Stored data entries
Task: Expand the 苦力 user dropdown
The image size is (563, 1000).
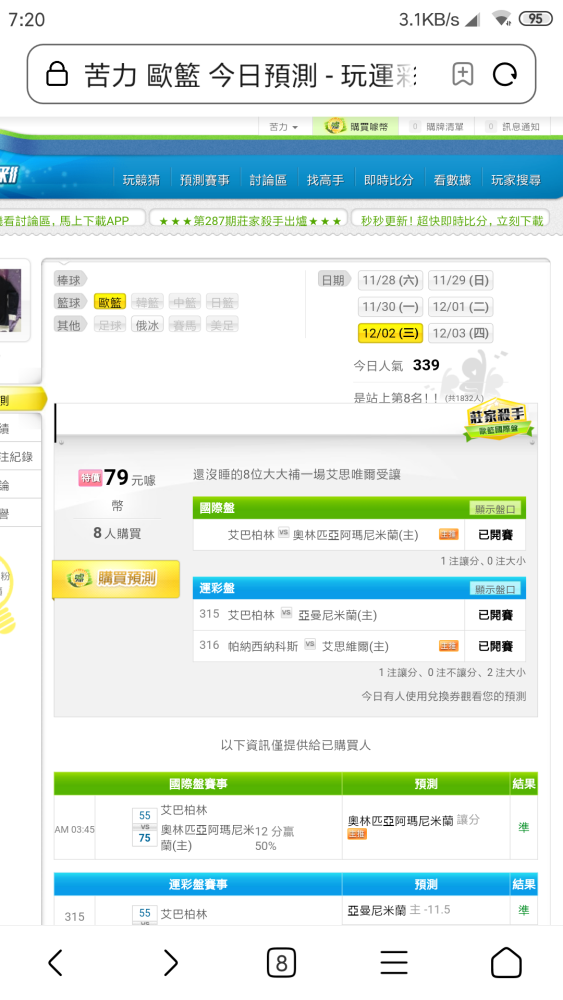Action: (284, 126)

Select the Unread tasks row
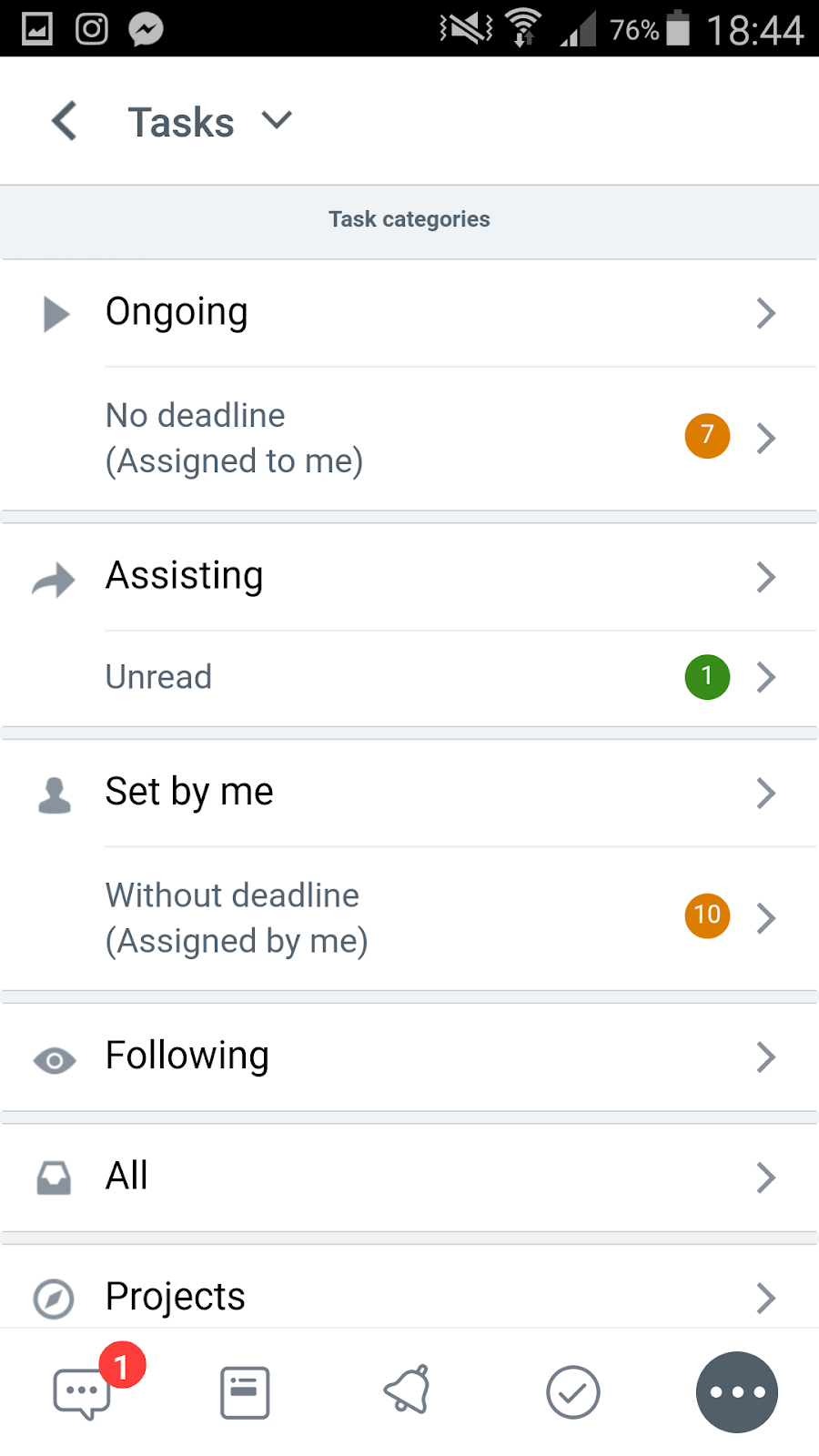[x=460, y=678]
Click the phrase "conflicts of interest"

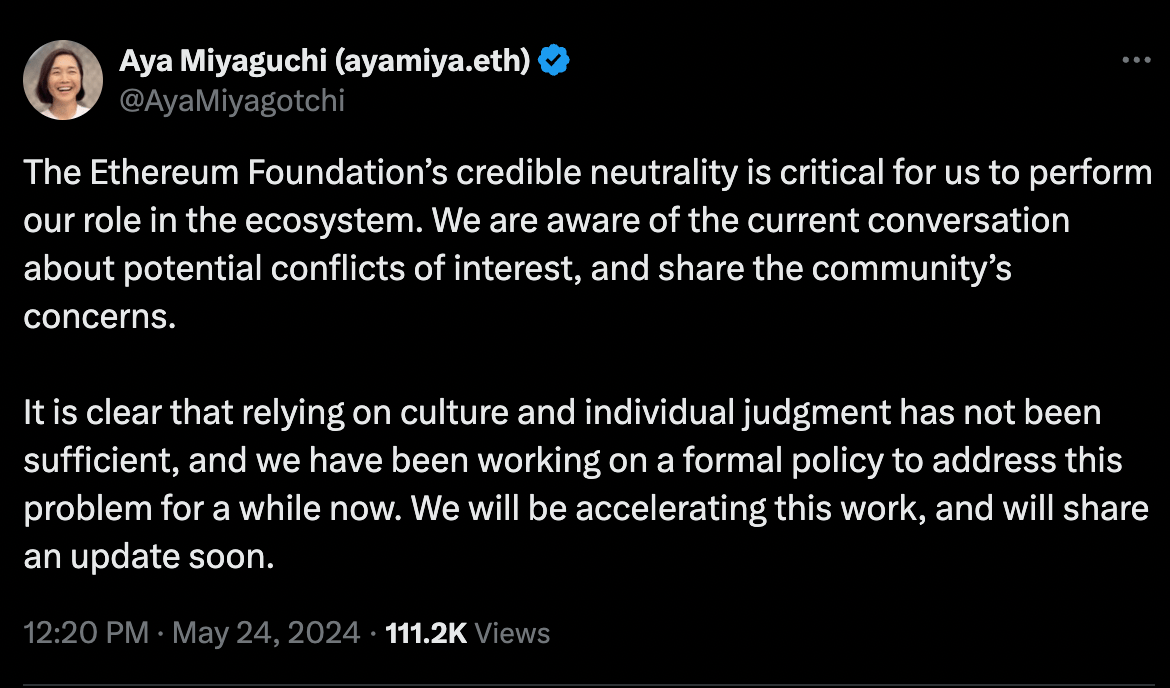tap(419, 268)
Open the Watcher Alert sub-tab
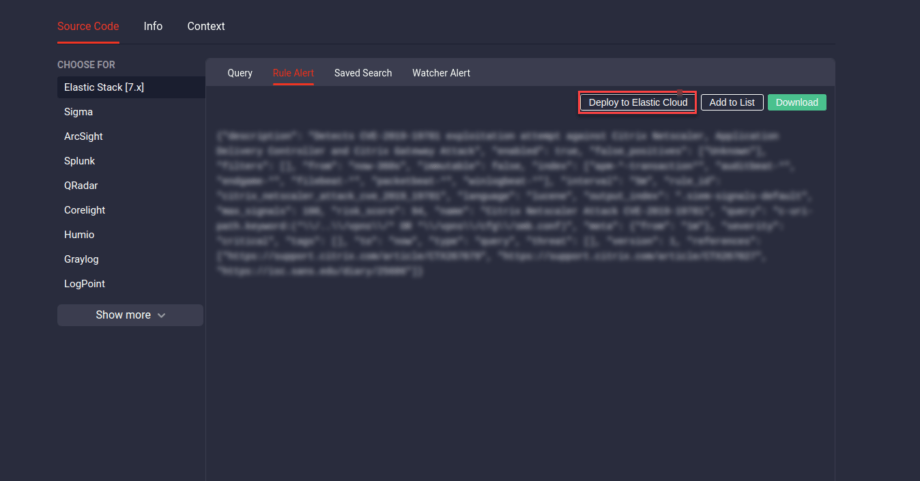This screenshot has width=920, height=481. (x=441, y=73)
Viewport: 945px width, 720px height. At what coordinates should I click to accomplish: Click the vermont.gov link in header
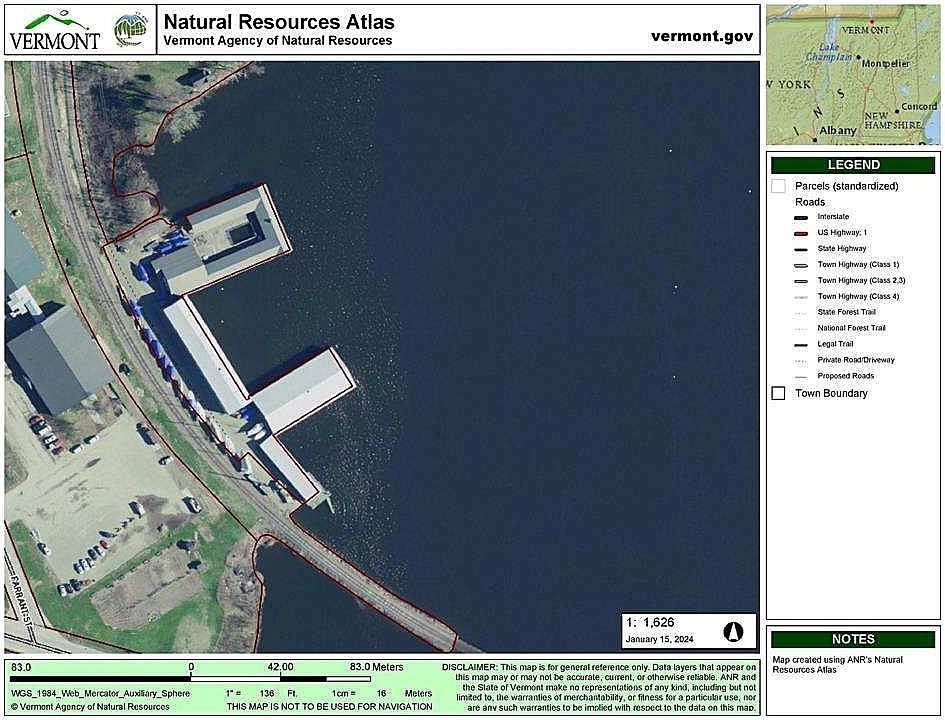[x=700, y=36]
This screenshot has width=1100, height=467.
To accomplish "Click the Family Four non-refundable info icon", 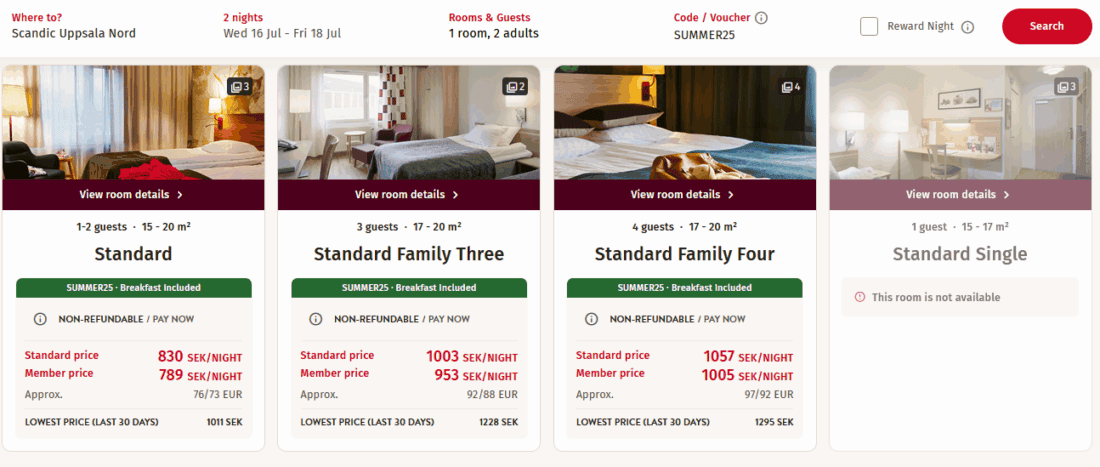I will point(592,319).
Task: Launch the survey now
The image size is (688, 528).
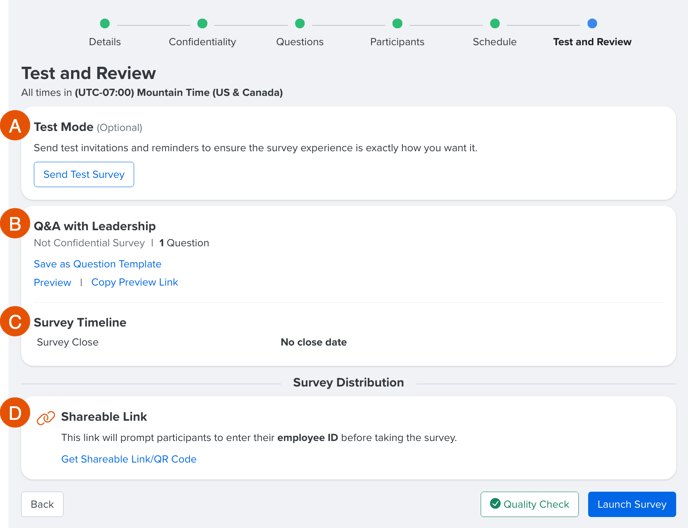Action: (632, 504)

What needs to be done: Return nothing except the lines from the line with "Task: Launch the survey now" through the last line of the records above, copied exactly and without pictures.

Task solution:
Task: Launch the survey now
The image size is (688, 528).
Action: (632, 504)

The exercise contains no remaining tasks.